====== Selected passage ======

The Booking Holdings website on a laptop arranged in the Brooklyn Borough of New York, US, on Monday, July 31, 2023. Booking Holdings Inc. is scheduled to release earnings figures on August 3. Photographer: Gabby Jones/Bloomberg (Gabby Jones/Bloomberg)

(Bloomberg) -- Booking Holdings Inc. shares jumped to a record high after the travel company raised its full-year gross bookings outlook and reported third-quarter room nights booked that beat analysts’ expectations, a sign that consumer demand didn’t slow as much over the summer as some investors had feared.

Room nights booked at the company that owns travel brands including Kayak and Priceline increased 8% to 299 million in the three months ended Sept. 30, it said in a statement Wednesday. That increase exceeded Wall Street’s estimates and its own guidance. Gross travel bookings, which include taxes and fees, were $43.4 billion, compared with a projection of $41.4 billion. Adjusted earnings per share were $83.89. Investors were expecting $77.27.

Buoyed by these results, Booking lifted its full-year outlook, Chief Financial Officer Ewout Steenbergen said on a conference call with investors on Wednesday, saying it now expects gross bookings growth of about 8% and revenue growth just below 10%. Its fourth-quarter forecast also broadly surpassed analysts’ estimates.

The shares rose as much as 8.8% to $4,856 Thursday morning in New York. Evercore ISI analysts wrote in a note late Wednesday that the results are “surprisingly positive” as the company “handily beat nervous” third-quarter expectations and issued an outlook at the high-end of estimates. The company’s stock has risen more than 25% this year, outpacing Airbnb and Expedia, whose shares have seen more modest growth and are set to report earnings next Thursday.

====== Dataset content ======

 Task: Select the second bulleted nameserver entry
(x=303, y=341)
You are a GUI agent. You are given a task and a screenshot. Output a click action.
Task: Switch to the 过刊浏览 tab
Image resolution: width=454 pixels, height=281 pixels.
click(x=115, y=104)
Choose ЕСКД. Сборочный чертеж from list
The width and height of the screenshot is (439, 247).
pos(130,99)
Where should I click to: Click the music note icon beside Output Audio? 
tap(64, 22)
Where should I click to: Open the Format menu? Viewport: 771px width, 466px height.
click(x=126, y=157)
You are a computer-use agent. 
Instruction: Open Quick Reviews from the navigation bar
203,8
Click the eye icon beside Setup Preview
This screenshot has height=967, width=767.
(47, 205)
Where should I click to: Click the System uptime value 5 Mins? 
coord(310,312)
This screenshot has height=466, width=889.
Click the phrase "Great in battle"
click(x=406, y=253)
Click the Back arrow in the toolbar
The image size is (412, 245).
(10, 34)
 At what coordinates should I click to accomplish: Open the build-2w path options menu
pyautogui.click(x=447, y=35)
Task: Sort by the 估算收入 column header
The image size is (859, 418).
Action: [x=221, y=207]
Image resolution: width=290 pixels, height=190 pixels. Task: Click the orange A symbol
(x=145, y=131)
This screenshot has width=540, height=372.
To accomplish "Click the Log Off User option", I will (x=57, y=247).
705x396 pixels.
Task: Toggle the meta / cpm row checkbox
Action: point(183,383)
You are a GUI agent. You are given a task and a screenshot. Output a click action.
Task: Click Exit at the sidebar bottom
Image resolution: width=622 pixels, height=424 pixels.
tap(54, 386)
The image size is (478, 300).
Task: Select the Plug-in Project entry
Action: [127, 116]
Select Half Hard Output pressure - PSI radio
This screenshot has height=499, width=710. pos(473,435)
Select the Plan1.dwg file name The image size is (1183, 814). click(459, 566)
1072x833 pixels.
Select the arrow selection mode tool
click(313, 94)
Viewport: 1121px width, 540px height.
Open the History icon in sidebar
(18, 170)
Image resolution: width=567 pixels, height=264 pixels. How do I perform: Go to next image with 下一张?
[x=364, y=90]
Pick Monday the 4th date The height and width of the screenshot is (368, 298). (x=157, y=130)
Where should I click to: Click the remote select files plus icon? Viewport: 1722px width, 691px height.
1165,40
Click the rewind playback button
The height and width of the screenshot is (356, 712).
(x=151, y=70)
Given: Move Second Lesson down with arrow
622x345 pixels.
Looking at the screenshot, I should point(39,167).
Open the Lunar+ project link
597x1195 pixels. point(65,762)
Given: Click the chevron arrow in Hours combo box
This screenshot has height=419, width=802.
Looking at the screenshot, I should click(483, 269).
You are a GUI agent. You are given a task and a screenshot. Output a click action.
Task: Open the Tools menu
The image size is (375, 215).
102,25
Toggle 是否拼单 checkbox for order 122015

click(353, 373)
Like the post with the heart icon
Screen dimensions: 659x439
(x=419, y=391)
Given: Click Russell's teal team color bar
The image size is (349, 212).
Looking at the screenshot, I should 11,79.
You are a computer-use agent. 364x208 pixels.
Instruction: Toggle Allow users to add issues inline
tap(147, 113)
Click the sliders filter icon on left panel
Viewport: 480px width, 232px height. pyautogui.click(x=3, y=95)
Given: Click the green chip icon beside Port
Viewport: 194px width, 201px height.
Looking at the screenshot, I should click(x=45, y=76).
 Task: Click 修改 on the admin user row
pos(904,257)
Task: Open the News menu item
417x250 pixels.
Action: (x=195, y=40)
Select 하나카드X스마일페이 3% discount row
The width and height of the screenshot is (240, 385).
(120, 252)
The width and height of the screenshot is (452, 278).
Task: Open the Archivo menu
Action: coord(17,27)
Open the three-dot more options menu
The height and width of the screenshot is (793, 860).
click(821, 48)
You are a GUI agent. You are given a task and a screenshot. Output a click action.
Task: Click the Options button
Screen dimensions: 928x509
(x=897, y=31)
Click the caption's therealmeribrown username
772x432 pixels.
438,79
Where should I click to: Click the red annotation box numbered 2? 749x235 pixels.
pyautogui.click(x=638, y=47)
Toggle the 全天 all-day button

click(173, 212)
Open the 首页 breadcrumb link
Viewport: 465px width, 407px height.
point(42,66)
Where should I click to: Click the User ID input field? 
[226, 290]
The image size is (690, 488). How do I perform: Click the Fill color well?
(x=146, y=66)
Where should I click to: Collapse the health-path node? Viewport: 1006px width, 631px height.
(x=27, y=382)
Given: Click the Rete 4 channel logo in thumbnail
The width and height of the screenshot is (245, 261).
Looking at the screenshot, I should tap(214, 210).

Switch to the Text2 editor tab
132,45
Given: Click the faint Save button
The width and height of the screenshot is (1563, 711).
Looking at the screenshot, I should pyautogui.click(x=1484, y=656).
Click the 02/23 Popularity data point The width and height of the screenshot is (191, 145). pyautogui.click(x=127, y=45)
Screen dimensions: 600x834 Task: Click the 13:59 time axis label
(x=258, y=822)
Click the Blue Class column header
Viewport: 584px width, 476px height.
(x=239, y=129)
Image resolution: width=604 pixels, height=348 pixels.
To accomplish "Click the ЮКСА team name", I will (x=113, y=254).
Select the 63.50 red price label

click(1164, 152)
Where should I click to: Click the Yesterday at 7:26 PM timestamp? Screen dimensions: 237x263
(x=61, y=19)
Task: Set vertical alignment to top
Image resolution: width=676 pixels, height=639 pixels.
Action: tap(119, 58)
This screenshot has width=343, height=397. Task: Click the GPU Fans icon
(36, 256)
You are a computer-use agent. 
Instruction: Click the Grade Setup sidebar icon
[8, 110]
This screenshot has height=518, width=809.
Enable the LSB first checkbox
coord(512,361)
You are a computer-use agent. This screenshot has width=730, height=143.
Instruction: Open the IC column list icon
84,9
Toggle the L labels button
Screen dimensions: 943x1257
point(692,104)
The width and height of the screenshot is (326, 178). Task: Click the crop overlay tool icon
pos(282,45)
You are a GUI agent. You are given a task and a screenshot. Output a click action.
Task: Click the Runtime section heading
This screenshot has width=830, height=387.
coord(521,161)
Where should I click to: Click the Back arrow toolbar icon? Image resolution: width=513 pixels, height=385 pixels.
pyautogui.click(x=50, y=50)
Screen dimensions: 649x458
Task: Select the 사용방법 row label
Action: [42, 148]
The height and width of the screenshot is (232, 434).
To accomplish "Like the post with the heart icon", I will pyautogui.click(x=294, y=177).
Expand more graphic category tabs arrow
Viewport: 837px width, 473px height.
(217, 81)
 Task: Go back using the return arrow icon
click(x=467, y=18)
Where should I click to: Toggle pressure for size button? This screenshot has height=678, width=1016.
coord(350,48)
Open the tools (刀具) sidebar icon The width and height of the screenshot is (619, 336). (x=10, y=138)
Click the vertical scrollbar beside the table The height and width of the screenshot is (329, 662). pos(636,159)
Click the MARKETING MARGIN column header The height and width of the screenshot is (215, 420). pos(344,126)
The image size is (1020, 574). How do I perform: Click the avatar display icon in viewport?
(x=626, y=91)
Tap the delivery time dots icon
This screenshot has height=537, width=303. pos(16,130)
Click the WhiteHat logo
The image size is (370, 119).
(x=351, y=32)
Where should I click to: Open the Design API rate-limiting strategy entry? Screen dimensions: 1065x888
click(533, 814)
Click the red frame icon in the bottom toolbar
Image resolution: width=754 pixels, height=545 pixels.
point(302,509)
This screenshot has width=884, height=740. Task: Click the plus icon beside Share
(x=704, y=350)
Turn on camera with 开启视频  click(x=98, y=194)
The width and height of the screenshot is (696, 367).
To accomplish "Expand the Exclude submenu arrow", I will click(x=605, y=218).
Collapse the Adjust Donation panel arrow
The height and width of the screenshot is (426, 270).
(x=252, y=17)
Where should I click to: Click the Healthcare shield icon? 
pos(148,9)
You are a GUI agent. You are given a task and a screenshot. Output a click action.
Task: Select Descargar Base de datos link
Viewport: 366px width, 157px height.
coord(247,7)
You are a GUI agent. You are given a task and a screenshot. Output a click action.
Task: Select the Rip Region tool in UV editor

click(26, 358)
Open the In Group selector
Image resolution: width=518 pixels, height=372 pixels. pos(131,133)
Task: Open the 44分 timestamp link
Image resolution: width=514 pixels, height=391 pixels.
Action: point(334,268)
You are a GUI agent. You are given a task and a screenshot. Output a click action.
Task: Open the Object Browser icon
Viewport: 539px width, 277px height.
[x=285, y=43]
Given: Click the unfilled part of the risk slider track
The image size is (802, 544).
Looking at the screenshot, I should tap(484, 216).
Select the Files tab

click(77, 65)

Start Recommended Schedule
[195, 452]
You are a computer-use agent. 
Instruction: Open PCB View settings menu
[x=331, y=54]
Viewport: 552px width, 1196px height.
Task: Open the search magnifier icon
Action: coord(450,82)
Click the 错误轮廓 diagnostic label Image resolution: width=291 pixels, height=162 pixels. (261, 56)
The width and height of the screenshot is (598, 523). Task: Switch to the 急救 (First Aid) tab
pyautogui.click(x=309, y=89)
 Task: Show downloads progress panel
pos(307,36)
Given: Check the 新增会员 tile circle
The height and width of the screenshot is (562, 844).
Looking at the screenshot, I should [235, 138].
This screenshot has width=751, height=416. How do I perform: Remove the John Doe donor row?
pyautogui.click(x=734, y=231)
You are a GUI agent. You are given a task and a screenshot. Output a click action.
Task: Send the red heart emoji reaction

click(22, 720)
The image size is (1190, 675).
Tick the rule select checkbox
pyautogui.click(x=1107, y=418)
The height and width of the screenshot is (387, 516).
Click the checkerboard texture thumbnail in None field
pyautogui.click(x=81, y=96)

======

[What you need to do]
- A) According to the Booking Holdings earnings article, why did the company's shares jump to a record high?
- B) Continue the Booking Holdings earnings article from its final sentence.

[Task answers]
- A) They jumped because Booking Holdings raised its full-year gross bookings outlook. They also rose because its third-quarter room nights booked beat analysts' expectations.

- B)
For months, there had been signs of a slowdown across the industry, as price-sensitive consumers rein in their travel spending. After several blockbuster quarters fueled by an initial post-pandemic vacation boom, online travel giants like Booking, Expedia Group Inc. and Airbnb Inc. have issued softer outlooks, citing changes in consumer behavior. This includes opting for lower-rated hotels, planning shorter trips and booking more last-minute reservations. That trend in particular makes it difficult for companies to forecast demand and sales.

Norwalk, Connecticut-based Booking’s latest results offer clues as to whether travel growth might return to where it was before the pandemic. During the company’s last earnings call, Steenbergen blamed its disappointing summer outlook on a “mild moderation” in the European travel market, to which the firm has more exposure than its US peers. 

But for the third quarter, Booking’s increase in room nights booked was “driven primarily by stronger performance in Europe,” said Chief Executive Officer Glenn Fogel. Its business in Asia also performed well with double-digit growth, he added on Wednesday’s call, saying the company remains optimistic in its outlook for the region.

Booking continues to see healthy levels of growth for room nights booked for the fourth quarter as travel demand remains resilient, Fogel also said on the call.